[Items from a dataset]
________________
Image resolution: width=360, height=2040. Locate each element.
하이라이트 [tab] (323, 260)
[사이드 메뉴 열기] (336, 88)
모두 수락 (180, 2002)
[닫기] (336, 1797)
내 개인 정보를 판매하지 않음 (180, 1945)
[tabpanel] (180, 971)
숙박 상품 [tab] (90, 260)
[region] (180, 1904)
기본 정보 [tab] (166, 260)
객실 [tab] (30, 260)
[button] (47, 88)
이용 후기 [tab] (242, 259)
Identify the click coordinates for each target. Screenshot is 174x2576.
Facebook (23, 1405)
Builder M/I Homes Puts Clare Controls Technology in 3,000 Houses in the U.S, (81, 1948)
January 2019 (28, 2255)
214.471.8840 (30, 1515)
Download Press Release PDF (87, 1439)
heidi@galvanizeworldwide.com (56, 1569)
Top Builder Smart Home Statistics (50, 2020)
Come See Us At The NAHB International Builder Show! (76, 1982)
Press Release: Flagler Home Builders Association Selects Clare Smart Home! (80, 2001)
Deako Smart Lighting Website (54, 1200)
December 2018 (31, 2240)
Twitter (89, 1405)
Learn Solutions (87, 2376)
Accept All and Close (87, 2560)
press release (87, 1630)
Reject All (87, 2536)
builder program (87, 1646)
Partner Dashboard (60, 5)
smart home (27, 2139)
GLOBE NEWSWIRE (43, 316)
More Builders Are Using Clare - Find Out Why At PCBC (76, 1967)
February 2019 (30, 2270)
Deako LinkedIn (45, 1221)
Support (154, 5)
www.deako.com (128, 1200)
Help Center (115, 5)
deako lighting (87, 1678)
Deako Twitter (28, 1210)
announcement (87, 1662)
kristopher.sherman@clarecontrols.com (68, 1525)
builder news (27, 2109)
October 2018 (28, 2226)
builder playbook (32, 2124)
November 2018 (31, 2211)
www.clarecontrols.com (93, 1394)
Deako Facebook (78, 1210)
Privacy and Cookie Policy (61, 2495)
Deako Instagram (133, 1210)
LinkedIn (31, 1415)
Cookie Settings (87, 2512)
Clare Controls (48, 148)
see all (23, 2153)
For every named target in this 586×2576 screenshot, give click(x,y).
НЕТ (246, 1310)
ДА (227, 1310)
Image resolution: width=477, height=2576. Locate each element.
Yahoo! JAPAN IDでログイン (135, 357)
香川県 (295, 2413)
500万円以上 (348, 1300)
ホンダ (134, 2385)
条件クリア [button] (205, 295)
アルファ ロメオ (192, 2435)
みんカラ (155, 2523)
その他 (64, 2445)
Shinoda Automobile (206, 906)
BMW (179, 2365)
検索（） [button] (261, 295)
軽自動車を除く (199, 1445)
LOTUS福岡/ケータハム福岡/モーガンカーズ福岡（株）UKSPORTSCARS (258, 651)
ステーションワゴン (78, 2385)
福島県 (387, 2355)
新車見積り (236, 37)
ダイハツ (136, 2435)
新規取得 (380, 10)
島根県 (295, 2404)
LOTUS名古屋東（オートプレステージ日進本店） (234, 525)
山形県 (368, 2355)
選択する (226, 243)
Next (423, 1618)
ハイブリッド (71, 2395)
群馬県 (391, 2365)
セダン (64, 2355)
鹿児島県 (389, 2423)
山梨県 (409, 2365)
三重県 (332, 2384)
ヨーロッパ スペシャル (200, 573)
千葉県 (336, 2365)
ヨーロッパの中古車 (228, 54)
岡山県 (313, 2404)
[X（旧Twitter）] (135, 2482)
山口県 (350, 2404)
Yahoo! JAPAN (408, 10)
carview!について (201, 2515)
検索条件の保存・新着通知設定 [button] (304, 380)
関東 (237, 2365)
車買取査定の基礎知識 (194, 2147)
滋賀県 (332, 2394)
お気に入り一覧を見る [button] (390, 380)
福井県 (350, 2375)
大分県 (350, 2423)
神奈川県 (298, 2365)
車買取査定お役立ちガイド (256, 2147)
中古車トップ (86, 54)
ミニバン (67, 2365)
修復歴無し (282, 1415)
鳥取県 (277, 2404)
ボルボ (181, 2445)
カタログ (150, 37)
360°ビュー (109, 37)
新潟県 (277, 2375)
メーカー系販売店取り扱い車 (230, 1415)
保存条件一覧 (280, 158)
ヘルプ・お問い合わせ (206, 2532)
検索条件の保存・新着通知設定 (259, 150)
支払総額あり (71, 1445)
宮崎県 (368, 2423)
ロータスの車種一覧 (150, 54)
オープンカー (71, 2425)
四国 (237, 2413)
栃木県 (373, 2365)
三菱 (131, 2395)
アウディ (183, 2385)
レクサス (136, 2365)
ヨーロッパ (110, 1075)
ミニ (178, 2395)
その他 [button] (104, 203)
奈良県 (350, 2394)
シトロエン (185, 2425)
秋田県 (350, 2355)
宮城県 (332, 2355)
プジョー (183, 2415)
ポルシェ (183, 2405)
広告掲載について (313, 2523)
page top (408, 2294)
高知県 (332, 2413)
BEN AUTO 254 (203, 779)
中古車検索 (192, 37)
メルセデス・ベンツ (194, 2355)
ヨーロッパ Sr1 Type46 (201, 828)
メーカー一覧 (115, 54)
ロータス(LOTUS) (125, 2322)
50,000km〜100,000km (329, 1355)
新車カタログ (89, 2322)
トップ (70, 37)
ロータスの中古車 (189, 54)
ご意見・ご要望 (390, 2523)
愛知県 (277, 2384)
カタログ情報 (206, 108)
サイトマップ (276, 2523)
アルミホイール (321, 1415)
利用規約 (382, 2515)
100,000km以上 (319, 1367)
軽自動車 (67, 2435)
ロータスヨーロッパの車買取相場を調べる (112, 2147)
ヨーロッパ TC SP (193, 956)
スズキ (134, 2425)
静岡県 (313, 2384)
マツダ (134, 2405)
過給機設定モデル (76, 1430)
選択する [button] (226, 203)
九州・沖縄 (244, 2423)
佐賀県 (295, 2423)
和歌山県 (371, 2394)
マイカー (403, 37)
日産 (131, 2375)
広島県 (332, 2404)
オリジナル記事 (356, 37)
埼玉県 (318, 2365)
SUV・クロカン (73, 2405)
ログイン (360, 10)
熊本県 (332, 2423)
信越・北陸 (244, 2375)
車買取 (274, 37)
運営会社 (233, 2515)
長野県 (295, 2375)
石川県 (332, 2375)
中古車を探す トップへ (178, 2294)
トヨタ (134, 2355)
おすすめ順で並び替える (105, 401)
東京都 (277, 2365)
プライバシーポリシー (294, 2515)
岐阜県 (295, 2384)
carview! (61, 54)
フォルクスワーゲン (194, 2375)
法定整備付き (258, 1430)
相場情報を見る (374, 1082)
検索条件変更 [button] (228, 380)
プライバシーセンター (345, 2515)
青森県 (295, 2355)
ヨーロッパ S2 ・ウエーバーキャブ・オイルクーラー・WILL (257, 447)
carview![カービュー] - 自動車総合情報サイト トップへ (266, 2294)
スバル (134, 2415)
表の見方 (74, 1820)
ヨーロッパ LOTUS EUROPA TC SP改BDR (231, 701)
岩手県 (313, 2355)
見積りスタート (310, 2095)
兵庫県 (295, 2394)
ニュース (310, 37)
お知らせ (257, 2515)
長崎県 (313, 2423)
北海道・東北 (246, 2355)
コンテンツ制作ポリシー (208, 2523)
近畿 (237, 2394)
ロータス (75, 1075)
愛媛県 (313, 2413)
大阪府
________________
**ABOUT THIS EXERCISE**
Every record above is to be written out exactly.

**RESULT FOR THIS EXERCISE**
Image resolution: width=360, height=2040. Locate each element.
하이라이트 [tab] (323, 260)
[사이드 메뉴 열기] (336, 88)
모두 수락 (180, 2002)
[닫기] (336, 1797)
내 개인 정보를 판매하지 않음 (180, 1945)
[tabpanel] (180, 971)
숙박 상품 [tab] (90, 260)
[region] (180, 1904)
기본 정보 [tab] (166, 260)
객실 [tab] (30, 260)
[button] (47, 88)
이용 후기 [tab] (242, 259)
Identify the click coordinates for each target. Screenshot is 174x2576.
Facebook (23, 1405)
Builder M/I Homes Puts Clare Controls Technology in 3,000 Houses in the U.S, (81, 1948)
January 2019 (28, 2255)
214.471.8840 (30, 1515)
Download Press Release PDF (87, 1439)
heidi@galvanizeworldwide.com (56, 1569)
Top Builder Smart Home Statistics (50, 2020)
Come See Us At The NAHB International Builder Show! (76, 1982)
Press Release: Flagler Home Builders Association Selects Clare Smart Home! (80, 2001)
Deako Smart Lighting Website (54, 1200)
December 2018 (31, 2240)
Twitter (89, 1405)
Learn Solutions (87, 2376)
Accept All and Close (87, 2560)
press release (87, 1630)
Reject All (87, 2536)
builder program (87, 1646)
Partner Dashboard (60, 5)
smart home (27, 2139)
GLOBE NEWSWIRE (43, 316)
More Builders Are Using Clare - Find Out Why At PCBC (76, 1967)
February 2019 (30, 2270)
Deako LinkedIn (45, 1221)
Support (154, 5)
www.deako.com (128, 1200)
Help Center (115, 5)
deako lighting (87, 1678)
Deako Twitter (28, 1210)
announcement (87, 1662)
kristopher.sherman@clarecontrols.com (68, 1525)
builder news (27, 2109)
October 2018 (28, 2226)
builder playbook (32, 2124)
November 2018 (31, 2211)
www.clarecontrols.com (93, 1394)
Deako Facebook (78, 1210)
Privacy and Cookie Policy (61, 2495)
Deako Instagram (133, 1210)
LinkedIn (31, 1415)
Cookie Settings (87, 2512)
Clare Controls (48, 148)
see all (23, 2153)
For every named target in this 586×2576 screenshot, give click(x,y).
НЕТ (246, 1310)
ДА (227, 1310)
Image resolution: width=477, height=2576. Locate each element.
Yahoo! JAPAN IDでログイン (135, 357)
香川県 (295, 2413)
500万円以上 (348, 1300)
ホンダ (134, 2385)
条件クリア [button] (205, 295)
アルファ ロメオ (192, 2435)
みんカラ (155, 2523)
その他 (64, 2445)
Shinoda Automobile (206, 906)
BMW (179, 2365)
検索（） [button] (261, 295)
軽自動車を除く (199, 1445)
LOTUS福岡/ケータハム福岡/モーガンカーズ福岡（株）UKSPORTSCARS (258, 651)
ステーションワゴン (78, 2385)
福島県 (387, 2355)
新車見積り (236, 37)
ダイハツ (136, 2435)
新規取得 (380, 10)
島根県 (295, 2404)
LOTUS名古屋東（オートプレステージ日進本店） (234, 525)
山形県 (368, 2355)
選択する (226, 243)
Next (423, 1618)
ハイブリッド (71, 2395)
群馬県 (391, 2365)
セダン (64, 2355)
鹿児島県 (389, 2423)
山梨県 (409, 2365)
三重県 (332, 2384)
ヨーロッパ スペシャル (200, 573)
千葉県 (336, 2365)
ヨーロッパの中古車 (228, 54)
岡山県 (313, 2404)
[X（旧Twitter）] (135, 2482)
山口県 (350, 2404)
Yahoo! JAPAN (408, 10)
carview!について (201, 2515)
検索条件の保存・新着通知設定 [button] (304, 380)
関東 (237, 2365)
車買取査定の基礎知識 (194, 2147)
滋賀県 (332, 2394)
お気に入り一覧を見る [button] (390, 380)
福井県 (350, 2375)
大分県 (350, 2423)
神奈川県 (298, 2365)
車買取査定お役立ちガイド (256, 2147)
中古車トップ (86, 54)
ミニバン (67, 2365)
修復歴無し (282, 1415)
鳥取県 (277, 2404)
ボルボ (181, 2445)
カタログ (150, 37)
360°ビュー (109, 37)
新潟県 (277, 2375)
メーカー系販売店取り扱い車 (230, 1415)
保存条件一覧 (280, 158)
ヘルプ・お問い合わせ (206, 2532)
検索条件の保存・新着通知設定 (259, 150)
支払総額あり (71, 1445)
宮崎県 (368, 2423)
ロータスの車種一覧 (150, 54)
オープンカー (71, 2425)
四国 (237, 2413)
栃木県 (373, 2365)
三菱 (131, 2395)
アウディ (183, 2385)
レクサス (136, 2365)
ヨーロッパ (110, 1075)
ミニ (178, 2395)
その他 [button] (104, 203)
奈良県 (350, 2394)
シトロエン (185, 2425)
秋田県 (350, 2355)
宮城県 (332, 2355)
プジョー (183, 2415)
ポルシェ (183, 2405)
広告掲載について (313, 2523)
page top (408, 2294)
高知県 (332, 2413)
BEN AUTO 254 (203, 779)
中古車検索 (192, 37)
メルセデス・ベンツ (194, 2355)
ヨーロッパ Sr1 Type46 (201, 828)
メーカー一覧 (115, 54)
ロータス(LOTUS) (125, 2322)
50,000km〜100,000km (329, 1355)
新車カタログ (89, 2322)
トップ (70, 37)
ロータスの中古車 (189, 54)
ご意見・ご要望 (390, 2523)
愛知県 (277, 2384)
カタログ情報 (206, 108)
サイトマップ (276, 2523)
アルミホイール (321, 1415)
利用規約 (382, 2515)
100,000km以上 (319, 1367)
軽自動車 (67, 2435)
ロータスヨーロッパの車買取相場を調べる (112, 2147)
ヨーロッパ TC SP (193, 956)
スズキ (134, 2425)
静岡県 (313, 2384)
マツダ (134, 2405)
過給機設定モデル (76, 1430)
選択する [button] (226, 203)
九州・沖縄 (244, 2423)
佐賀県 (295, 2423)
和歌山県 (371, 2394)
マイカー (403, 37)
日産 (131, 2375)
広島県 (332, 2404)
オリジナル記事 (356, 37)
埼玉県 (318, 2365)
SUV・クロカン (73, 2405)
ログイン (360, 10)
熊本県 (332, 2423)
信越・北陸 (244, 2375)
車買取 (274, 37)
運営会社 (233, 2515)
長野県 (295, 2375)
石川県 (332, 2375)
中古車を探す トップへ (178, 2294)
トヨタ (134, 2355)
おすすめ順で並び替える (105, 401)
東京都 (277, 2365)
プライバシーポリシー (294, 2515)
岐阜県 (295, 2384)
carview! (61, 54)
フォルクスワーゲン (194, 2375)
法定整備付き (258, 1430)
相場情報を見る (374, 1082)
検索条件変更 [button] (228, 380)
プライバシーセンター (345, 2515)
青森県 (295, 2355)
ヨーロッパ S2 ・ウエーバーキャブ・オイルクーラー・WILL (257, 447)
carview![カービュー] - 自動車総合情報サイト トップへ (266, 2294)
スバル (134, 2415)
表の見方 (74, 1820)
ヨーロッパ LOTUS EUROPA TC SP改BDR (231, 701)
岩手県 (313, 2355)
見積りスタート (310, 2095)
兵庫県 (295, 2394)
ニュース (310, 37)
お知らせ (257, 2515)
長崎県 (313, 2423)
北海道・東北 (246, 2355)
コンテンツ制作ポリシー (208, 2523)
近畿 (237, 2394)
ロータス (75, 1075)
愛媛県 (313, 2413)
大阪府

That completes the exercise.